Anti aging guide

The Aging Brain

 

 

How changes of the aging brain could be affecting in human being?

As our years increase, the size of our brain decreases: unpalatable, but true. By the age of 80, the human brain weights about 100 grams (7-8 per cent) less than it did in our 20s. Brain cells, or neurons, are not replaced when they die, and throughout the lifespan we are estimated to lose 50 000 of them a day. That may sound pretty serious, but we do start with some ten billion of them so that a lifetime’s loss is only about 3 per cent of the original total. In any case, the, rate of loss varies between different areas of the cerebral cortex (grey matter), being greatest in the upper part of the temporal lobe and the hindmost part of the frontal lobe. This `neuronal fallout’ is paralleled by a depletion in parts of the cortex of some of the chemical messengers (neurotransmitters) which carry the impulse from one nerve cell to another across the tiny clefts (synapses) which separate them. It has been suggested that it is the number of interconnections between the cells, rather than the number of cells, which is important. It has also been claimed that the number of these connections can be increased in rats by training them in a maze, with the result that the weight of the fore brain and the length and width of the cortex become greater. This appears to be true of rats reared in an intellectually deprived environment, whose brains start off greatly disadvantaged by comparison with those of their siblings which have been intellectually stimulated from birth, and whose brains show no such response to training.

Little granules of a yellowish-brown pigment called lipofuscin accumulate in neuronal cell bodies and this material is thought to represent a waste product. Similarly, starting at around age 60, microscopical examination of the brain will reveal so-called ‘senile plaques’ of degenerated cells and other waste matter scattered throughout the cortex.

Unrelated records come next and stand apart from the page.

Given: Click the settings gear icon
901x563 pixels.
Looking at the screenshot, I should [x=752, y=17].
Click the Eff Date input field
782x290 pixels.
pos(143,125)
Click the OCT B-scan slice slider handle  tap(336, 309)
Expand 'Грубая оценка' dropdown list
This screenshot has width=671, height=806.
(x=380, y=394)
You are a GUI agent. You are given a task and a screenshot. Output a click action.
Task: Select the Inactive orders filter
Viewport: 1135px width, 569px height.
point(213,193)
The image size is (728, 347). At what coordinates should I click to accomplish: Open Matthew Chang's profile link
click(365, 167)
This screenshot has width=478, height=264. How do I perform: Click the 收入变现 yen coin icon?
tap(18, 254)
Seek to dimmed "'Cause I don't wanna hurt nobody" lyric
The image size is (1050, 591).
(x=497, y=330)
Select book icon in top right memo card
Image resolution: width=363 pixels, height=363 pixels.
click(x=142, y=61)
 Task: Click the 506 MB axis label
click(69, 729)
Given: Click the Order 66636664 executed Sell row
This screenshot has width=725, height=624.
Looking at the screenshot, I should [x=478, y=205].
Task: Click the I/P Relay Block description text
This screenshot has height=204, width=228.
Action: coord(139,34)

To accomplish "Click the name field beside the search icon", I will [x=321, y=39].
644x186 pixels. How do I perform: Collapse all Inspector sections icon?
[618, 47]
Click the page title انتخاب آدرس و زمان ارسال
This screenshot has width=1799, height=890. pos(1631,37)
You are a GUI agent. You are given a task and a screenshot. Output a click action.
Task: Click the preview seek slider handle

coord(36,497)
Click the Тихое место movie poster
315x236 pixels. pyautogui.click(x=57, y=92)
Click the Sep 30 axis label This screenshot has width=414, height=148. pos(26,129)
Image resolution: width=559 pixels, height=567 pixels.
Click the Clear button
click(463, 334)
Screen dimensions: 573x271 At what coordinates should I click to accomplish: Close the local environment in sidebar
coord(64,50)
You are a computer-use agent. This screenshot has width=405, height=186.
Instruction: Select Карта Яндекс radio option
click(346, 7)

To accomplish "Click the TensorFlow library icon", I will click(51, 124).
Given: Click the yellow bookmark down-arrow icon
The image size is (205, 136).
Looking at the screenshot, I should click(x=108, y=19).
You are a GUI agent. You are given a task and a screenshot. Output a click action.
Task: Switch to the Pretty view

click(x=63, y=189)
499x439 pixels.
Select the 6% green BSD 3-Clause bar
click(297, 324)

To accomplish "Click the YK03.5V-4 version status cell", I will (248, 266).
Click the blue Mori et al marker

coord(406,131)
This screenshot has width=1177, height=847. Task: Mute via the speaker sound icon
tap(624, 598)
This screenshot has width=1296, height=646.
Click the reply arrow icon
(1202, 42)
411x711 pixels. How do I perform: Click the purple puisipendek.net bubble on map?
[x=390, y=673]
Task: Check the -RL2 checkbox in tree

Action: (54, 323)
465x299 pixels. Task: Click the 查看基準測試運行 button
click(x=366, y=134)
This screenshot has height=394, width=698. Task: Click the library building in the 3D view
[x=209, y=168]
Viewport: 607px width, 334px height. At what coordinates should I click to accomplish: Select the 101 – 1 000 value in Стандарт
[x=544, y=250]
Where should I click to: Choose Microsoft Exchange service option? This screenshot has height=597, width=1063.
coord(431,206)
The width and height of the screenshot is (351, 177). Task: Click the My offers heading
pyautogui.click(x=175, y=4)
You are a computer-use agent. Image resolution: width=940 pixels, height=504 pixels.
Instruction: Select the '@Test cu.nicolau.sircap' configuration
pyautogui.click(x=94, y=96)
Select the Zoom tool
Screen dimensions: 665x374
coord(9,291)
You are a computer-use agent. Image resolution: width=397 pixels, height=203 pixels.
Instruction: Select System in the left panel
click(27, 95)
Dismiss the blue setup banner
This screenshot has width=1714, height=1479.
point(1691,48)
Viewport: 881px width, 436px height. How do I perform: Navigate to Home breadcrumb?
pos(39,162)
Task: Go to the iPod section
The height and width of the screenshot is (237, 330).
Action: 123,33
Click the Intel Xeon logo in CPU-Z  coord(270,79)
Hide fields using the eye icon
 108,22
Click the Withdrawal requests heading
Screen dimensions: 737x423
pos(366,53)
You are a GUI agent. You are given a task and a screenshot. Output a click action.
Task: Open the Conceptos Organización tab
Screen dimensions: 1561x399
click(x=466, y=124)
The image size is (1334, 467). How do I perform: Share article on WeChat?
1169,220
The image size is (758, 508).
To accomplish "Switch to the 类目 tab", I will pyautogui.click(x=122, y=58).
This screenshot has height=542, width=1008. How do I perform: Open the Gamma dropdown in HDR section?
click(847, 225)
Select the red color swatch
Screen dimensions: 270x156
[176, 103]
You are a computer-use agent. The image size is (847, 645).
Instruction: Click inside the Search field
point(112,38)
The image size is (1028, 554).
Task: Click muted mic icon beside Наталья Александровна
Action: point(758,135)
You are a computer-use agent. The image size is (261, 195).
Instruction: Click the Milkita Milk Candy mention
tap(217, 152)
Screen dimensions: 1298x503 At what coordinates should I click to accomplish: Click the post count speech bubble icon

These changes to the structure of the brain that accompany the passage of the years are reflected in various physiological measurements, such as the tendency for the frequency of the normal alpha waves of the electroencephalogram (EEG) to become significantly lower. Another example is the flow of blood through the brain which is widely accepted as showing a reduction of about 20 to 25 per cent between ages 30 and 70. However, a cautionary note must be sounded here. The studies on which this information is based are cross-sectional, i.e. they comprise groups of people of different ages all assessed at the same time, and may include numbers of unhealthy individuals who may distort their results. Indeed, it is very difficult to see how a longitudinal study (testing and retesting the same individuals over a long period of time) of the structure of the brain could ever be conducted in human beings.